▸ WHAT TO WORK ON
Copy the items word for word, from the line containing "You are a computer-use agent. Viewport: 779px" to the line containing "Action: point(171,417)", including both of those lines.

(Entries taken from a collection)
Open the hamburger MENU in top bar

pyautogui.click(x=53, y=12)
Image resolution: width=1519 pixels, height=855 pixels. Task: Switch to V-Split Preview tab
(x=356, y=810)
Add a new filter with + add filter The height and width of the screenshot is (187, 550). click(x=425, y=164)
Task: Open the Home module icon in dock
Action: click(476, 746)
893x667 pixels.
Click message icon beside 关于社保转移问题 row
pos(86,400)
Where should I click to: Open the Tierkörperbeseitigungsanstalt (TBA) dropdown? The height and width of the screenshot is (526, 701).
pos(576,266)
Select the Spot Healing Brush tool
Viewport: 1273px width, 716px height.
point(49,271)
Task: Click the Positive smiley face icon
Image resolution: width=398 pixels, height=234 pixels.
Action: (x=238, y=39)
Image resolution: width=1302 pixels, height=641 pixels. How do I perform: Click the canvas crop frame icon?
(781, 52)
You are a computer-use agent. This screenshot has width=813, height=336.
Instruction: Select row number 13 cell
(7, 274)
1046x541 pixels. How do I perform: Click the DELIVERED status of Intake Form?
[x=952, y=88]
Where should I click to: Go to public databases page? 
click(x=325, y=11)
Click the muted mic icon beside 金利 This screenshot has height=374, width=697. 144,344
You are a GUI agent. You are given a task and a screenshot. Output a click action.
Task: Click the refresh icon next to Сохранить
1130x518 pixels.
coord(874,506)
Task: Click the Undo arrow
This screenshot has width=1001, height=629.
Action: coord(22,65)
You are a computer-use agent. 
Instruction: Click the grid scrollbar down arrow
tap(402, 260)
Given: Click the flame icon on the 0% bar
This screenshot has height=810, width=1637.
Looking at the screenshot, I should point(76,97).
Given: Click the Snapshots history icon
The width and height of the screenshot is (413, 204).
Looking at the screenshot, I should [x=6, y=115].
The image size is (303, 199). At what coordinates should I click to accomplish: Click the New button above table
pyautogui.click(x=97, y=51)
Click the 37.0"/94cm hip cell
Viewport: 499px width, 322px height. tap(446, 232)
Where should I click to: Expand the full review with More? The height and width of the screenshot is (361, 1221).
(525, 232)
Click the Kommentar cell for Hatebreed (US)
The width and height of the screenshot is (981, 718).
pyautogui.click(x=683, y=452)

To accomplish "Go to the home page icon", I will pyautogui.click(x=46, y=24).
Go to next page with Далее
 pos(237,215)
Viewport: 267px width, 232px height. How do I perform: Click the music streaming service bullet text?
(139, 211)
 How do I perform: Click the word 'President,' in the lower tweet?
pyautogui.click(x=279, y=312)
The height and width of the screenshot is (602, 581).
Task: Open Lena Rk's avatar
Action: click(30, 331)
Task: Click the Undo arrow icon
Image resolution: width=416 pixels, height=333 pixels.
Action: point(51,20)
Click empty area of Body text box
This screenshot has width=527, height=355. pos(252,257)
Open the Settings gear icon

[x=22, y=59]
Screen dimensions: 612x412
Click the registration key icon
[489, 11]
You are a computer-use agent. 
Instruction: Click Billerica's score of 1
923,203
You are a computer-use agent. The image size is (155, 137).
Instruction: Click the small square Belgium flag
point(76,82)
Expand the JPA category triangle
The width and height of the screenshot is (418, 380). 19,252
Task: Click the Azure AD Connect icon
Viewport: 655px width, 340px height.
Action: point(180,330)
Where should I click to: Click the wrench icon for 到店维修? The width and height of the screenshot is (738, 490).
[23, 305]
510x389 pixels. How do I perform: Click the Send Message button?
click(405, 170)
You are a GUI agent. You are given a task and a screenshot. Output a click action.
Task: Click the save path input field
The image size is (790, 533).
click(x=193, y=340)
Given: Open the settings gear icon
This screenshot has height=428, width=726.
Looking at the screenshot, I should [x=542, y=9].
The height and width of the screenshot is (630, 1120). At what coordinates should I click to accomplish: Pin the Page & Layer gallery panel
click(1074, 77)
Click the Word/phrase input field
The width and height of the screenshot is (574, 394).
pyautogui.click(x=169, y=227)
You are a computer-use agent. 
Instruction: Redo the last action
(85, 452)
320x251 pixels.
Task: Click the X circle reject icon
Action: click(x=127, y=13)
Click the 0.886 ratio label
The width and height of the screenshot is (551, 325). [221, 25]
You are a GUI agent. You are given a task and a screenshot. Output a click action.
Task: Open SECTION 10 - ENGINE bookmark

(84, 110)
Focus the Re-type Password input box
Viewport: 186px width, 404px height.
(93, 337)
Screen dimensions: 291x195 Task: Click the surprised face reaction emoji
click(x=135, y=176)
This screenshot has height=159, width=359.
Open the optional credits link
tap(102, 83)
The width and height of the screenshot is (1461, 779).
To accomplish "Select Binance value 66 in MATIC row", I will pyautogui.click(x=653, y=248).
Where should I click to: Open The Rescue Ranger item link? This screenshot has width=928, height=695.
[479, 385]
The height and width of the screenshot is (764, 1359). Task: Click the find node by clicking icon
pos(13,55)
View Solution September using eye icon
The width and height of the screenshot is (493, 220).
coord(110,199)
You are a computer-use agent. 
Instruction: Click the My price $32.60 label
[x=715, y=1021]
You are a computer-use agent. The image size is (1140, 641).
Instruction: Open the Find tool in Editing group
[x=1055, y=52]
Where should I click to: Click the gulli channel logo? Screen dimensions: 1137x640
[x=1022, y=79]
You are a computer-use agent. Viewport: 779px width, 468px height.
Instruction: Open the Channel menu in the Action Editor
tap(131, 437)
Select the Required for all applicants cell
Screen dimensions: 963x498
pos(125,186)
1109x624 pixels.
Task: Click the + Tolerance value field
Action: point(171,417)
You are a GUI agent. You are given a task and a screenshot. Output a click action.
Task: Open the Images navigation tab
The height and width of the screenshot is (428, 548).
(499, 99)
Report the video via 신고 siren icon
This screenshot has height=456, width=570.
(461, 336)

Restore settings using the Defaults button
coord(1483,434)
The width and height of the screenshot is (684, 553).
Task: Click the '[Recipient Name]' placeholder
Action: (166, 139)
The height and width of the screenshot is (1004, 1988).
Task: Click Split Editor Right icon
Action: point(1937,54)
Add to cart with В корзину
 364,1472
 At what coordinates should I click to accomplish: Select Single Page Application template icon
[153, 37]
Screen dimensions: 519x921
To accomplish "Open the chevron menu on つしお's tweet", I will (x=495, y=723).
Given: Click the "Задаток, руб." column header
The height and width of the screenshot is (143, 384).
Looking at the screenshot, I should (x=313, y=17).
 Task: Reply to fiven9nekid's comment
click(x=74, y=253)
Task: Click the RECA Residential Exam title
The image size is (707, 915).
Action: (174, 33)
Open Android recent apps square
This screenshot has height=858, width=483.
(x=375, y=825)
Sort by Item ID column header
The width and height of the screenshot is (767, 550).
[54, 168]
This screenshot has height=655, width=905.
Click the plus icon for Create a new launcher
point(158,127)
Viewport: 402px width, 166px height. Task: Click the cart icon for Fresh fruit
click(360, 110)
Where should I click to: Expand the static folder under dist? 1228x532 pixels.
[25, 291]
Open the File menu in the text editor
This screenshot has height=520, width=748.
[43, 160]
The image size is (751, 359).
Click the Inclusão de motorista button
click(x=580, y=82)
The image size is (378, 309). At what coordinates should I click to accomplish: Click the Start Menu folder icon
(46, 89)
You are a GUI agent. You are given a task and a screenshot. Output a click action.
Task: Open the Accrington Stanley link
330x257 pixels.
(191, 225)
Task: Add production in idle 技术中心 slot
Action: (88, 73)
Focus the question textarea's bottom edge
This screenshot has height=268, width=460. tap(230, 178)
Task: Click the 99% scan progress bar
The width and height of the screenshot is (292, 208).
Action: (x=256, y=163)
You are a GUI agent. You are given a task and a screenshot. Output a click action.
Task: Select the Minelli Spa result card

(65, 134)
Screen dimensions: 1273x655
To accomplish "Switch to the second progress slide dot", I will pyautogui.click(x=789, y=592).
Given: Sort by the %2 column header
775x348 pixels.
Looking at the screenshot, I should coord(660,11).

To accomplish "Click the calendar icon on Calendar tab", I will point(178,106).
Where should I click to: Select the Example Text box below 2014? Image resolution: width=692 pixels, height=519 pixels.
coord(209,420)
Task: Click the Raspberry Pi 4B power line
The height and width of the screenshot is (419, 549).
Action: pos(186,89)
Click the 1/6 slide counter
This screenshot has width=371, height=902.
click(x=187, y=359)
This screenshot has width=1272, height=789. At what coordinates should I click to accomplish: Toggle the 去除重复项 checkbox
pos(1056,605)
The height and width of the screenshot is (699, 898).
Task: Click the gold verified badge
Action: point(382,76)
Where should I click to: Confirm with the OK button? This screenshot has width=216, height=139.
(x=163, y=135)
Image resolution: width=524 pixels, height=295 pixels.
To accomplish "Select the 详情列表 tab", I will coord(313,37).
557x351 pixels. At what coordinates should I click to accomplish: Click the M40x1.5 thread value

▸ TASK RESPONSE
You are a computer-use agent. Viewport: 779px width, 468px height.
Instruction: Open the Channel menu in the Action Editor
tap(131, 437)
Select the Required for all applicants cell
Screen dimensions: 963x498
pos(125,186)
1109x624 pixels.
Task: Click the + Tolerance value field
Action: point(171,417)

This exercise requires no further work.